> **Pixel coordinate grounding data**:
--------------------------------

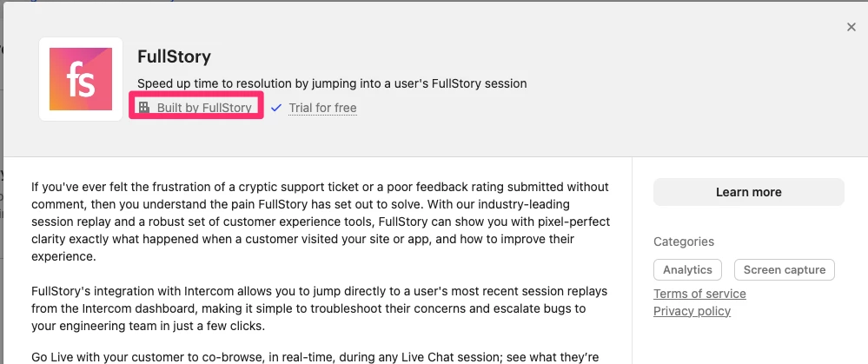
Task: Click the 'Speed up time to resolution' tagline
Action: 332,84
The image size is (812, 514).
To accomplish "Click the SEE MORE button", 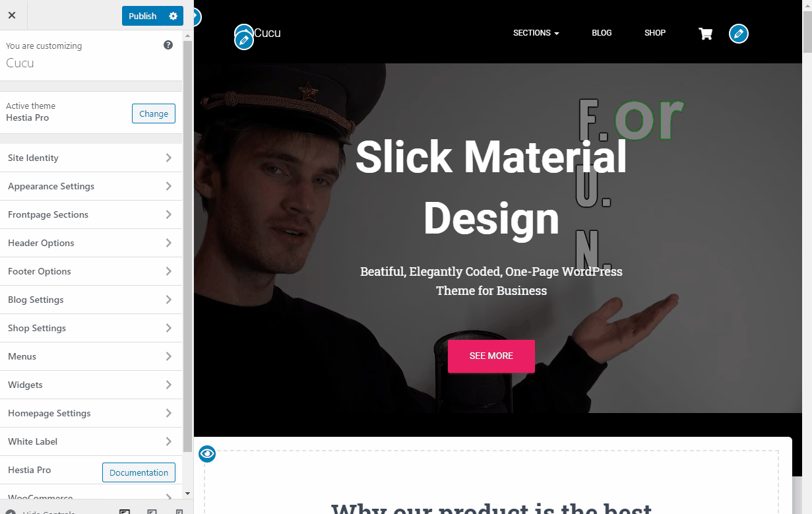I will pyautogui.click(x=491, y=356).
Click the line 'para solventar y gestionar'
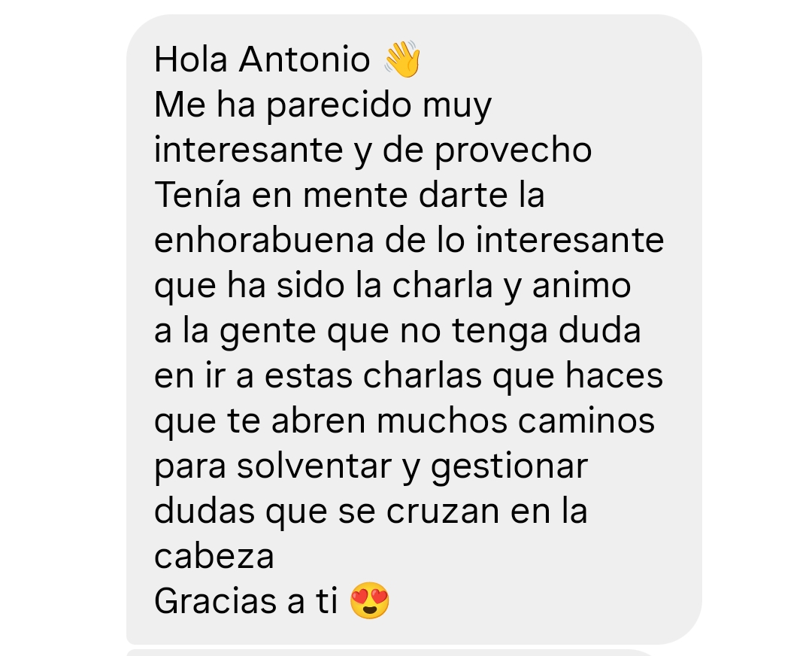 pyautogui.click(x=371, y=467)
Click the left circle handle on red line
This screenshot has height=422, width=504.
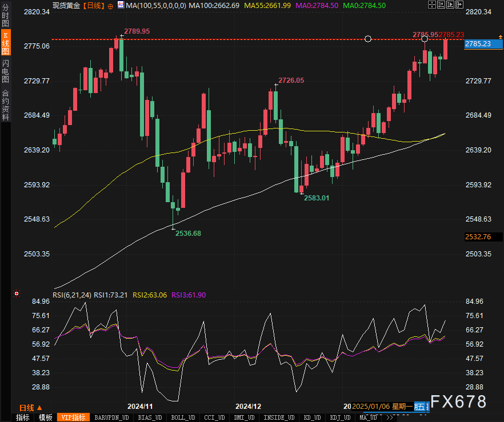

--------------------------------

Once the line containing "Click the line 'para solventar y gestionar'" is found, transcribe it and every line after it to the end of the records, exactly and with no pictures.

Click the line 'para solventar y gestionar'
 pyautogui.click(x=371, y=467)
Click the left circle handle on red line
This screenshot has height=422, width=504.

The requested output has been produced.